# TASK TO COMPLETE
Everything in the listing below from the line containing "Where should I click to: Select the" through the line containing "1239x952 pixels. How" must be repeated exactly; the remaining lines are not wanted.
[[ ENTRIES SHOWN, beginning ]]
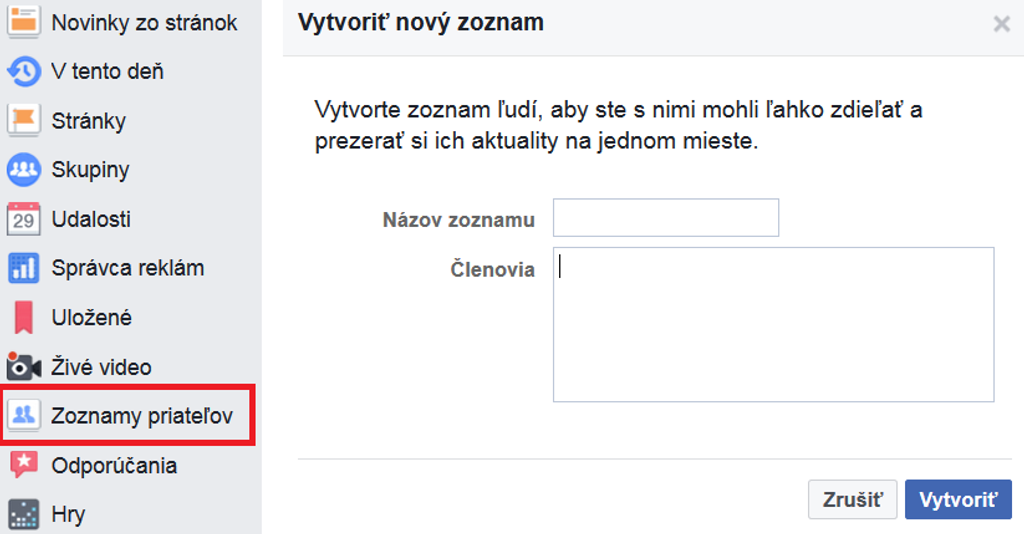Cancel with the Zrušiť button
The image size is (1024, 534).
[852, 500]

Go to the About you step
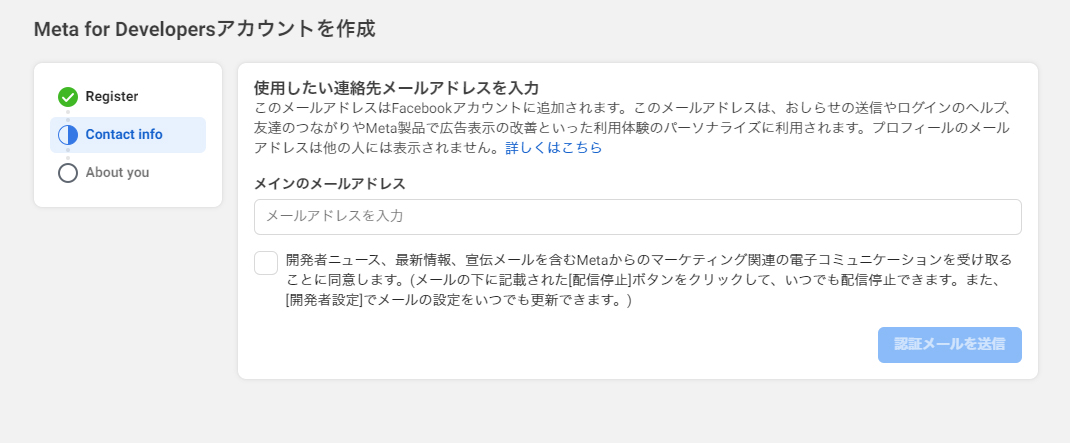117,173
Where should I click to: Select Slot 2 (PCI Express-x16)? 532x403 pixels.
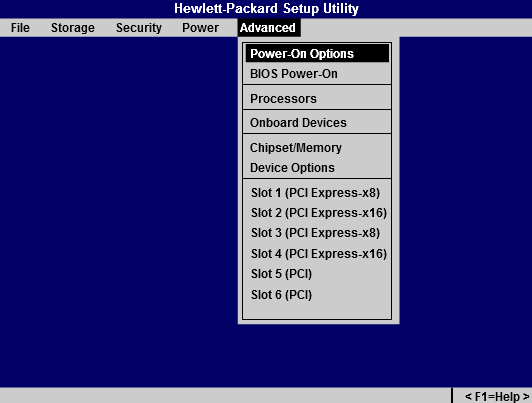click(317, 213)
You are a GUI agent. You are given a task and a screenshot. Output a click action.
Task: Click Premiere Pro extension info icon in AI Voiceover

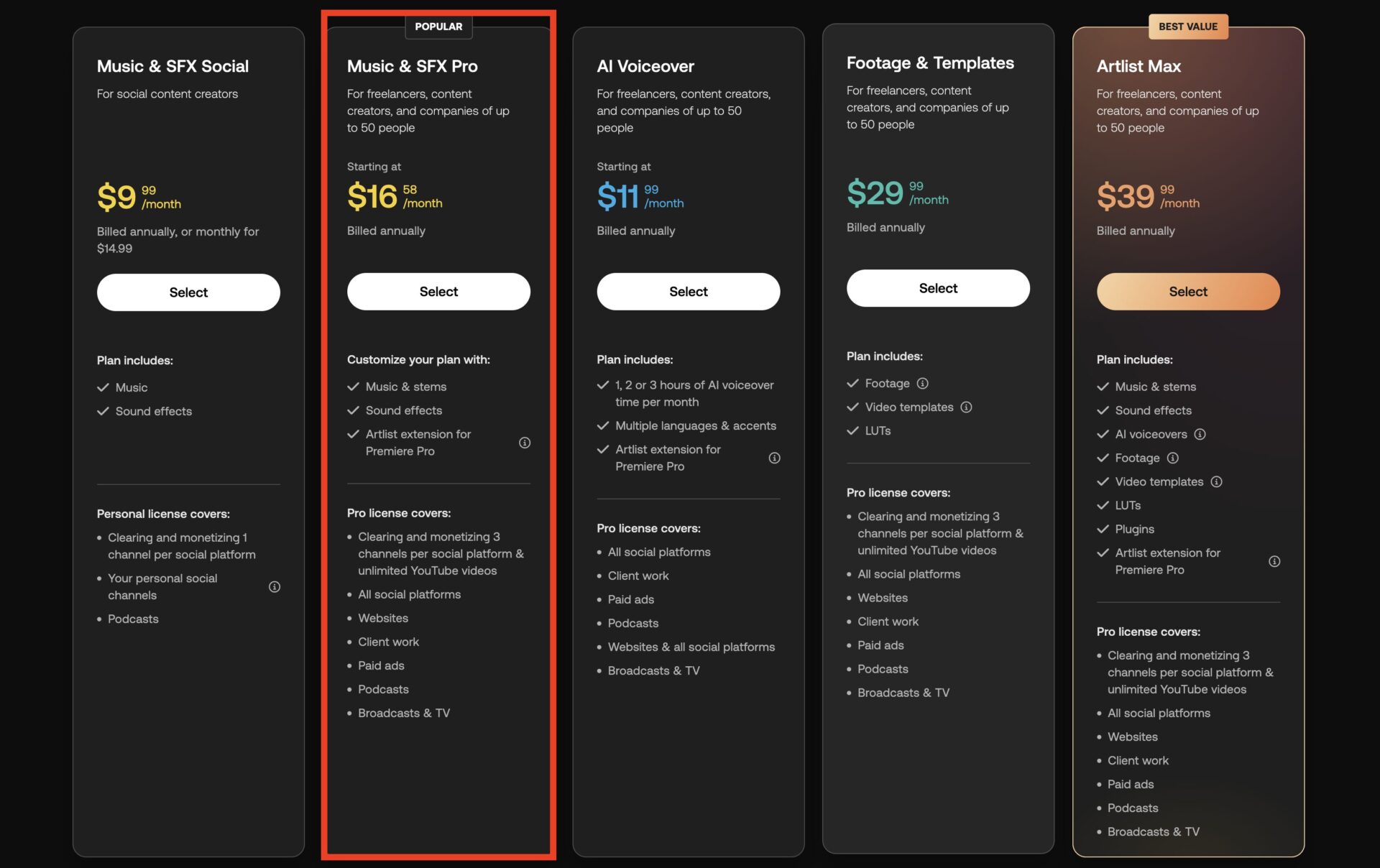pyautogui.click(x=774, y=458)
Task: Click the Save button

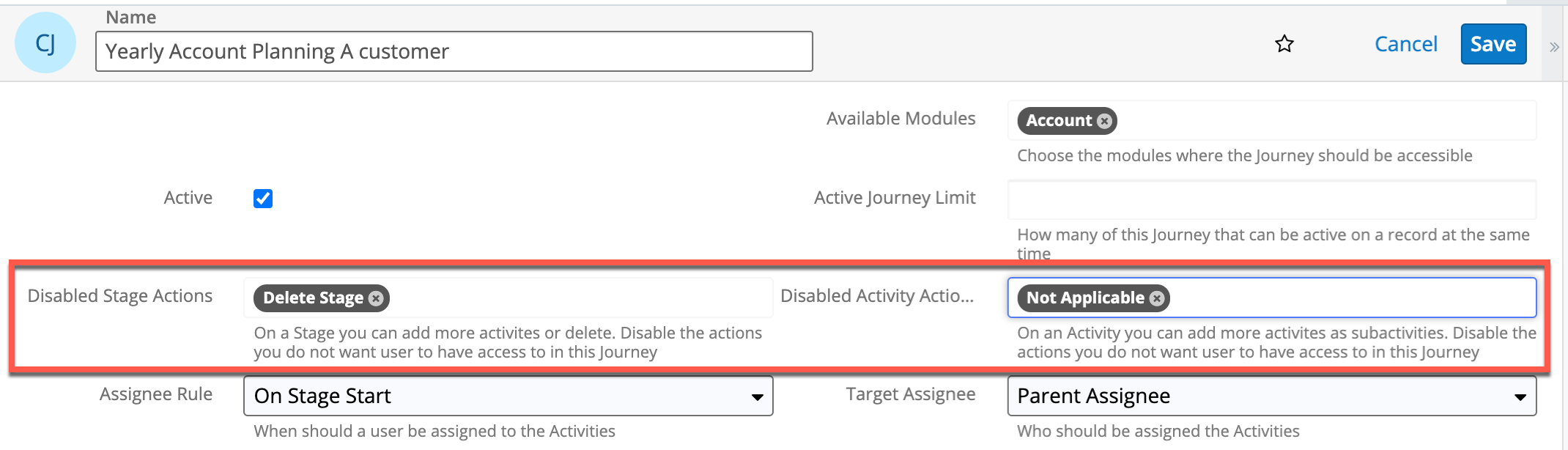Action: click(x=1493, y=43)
[[ ENTRIES SHOWN, end ]]
[[ ENTRIES SHOWN, beginning ]]
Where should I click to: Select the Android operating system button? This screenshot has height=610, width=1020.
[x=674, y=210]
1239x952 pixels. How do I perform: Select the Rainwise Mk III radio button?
[[ ENTRIES SHOWN, end ]]
# EXERCISE OUTPUT
Where should I click to: Select the Android operating system button? This screenshot has height=610, width=1020.
[x=674, y=210]
1239x952 pixels. How do I perform: Select the Rainwise Mk III radio button?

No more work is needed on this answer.